*Record set*
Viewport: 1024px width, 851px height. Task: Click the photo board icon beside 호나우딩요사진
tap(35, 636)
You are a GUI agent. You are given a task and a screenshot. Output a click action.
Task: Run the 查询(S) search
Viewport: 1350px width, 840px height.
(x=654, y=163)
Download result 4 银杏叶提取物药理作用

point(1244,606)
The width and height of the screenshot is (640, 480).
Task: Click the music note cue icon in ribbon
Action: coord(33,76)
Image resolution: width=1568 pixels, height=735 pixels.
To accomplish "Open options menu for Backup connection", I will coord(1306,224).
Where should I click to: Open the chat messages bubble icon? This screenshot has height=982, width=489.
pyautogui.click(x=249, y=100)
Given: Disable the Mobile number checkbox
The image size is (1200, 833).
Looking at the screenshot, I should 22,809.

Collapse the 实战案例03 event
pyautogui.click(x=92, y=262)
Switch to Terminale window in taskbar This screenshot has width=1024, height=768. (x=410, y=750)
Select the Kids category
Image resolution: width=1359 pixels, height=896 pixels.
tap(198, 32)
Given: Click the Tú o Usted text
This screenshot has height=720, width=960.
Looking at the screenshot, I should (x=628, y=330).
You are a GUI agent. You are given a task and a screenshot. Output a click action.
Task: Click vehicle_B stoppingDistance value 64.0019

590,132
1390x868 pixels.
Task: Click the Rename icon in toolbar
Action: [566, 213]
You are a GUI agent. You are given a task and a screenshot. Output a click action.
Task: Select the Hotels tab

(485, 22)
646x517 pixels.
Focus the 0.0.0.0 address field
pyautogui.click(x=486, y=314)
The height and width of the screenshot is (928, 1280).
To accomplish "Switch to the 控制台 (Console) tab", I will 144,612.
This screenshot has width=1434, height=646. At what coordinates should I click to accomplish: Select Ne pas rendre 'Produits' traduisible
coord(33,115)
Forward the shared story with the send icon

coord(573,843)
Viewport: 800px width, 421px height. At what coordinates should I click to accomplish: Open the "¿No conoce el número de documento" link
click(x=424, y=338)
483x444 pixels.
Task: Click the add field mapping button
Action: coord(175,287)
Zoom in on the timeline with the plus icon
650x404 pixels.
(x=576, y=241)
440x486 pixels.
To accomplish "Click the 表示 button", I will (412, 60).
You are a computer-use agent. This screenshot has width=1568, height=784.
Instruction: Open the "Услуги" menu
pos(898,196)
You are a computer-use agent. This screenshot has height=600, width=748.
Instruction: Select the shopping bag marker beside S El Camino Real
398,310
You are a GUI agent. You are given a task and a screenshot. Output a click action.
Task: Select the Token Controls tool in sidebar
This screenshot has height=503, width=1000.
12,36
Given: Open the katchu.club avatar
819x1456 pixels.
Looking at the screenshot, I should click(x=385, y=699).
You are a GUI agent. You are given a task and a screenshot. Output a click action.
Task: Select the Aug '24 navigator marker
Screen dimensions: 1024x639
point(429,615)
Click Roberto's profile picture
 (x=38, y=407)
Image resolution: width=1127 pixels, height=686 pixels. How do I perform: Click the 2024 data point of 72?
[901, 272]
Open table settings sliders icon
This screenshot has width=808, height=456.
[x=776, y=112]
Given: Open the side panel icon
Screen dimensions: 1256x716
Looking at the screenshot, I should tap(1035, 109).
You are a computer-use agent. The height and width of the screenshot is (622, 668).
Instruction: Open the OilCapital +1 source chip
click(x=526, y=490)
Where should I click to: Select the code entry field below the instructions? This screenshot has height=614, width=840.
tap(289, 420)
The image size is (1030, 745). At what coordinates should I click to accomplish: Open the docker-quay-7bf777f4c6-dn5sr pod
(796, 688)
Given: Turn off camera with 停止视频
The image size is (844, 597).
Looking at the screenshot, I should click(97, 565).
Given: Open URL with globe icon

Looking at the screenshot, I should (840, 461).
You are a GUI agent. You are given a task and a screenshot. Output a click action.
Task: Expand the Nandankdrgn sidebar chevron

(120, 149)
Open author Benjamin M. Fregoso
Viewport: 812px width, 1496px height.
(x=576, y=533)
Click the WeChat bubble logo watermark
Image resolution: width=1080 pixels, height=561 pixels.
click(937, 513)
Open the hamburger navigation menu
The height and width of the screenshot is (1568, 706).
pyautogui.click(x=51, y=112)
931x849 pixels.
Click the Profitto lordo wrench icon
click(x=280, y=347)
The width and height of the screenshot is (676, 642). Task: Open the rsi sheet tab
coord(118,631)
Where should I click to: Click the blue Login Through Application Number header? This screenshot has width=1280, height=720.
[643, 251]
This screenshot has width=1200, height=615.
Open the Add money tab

*Exercise directions*
Looking at the listing above, which lines hold "computer"? Copy every such line.

*Answer section*
You are a computer-use agent. This screenshot has width=1568, height=784.
You are a computer-use agent. This screenshot has height=600, width=748.
You are a computer-use agent. The height and width of the screenshot is (622, 668).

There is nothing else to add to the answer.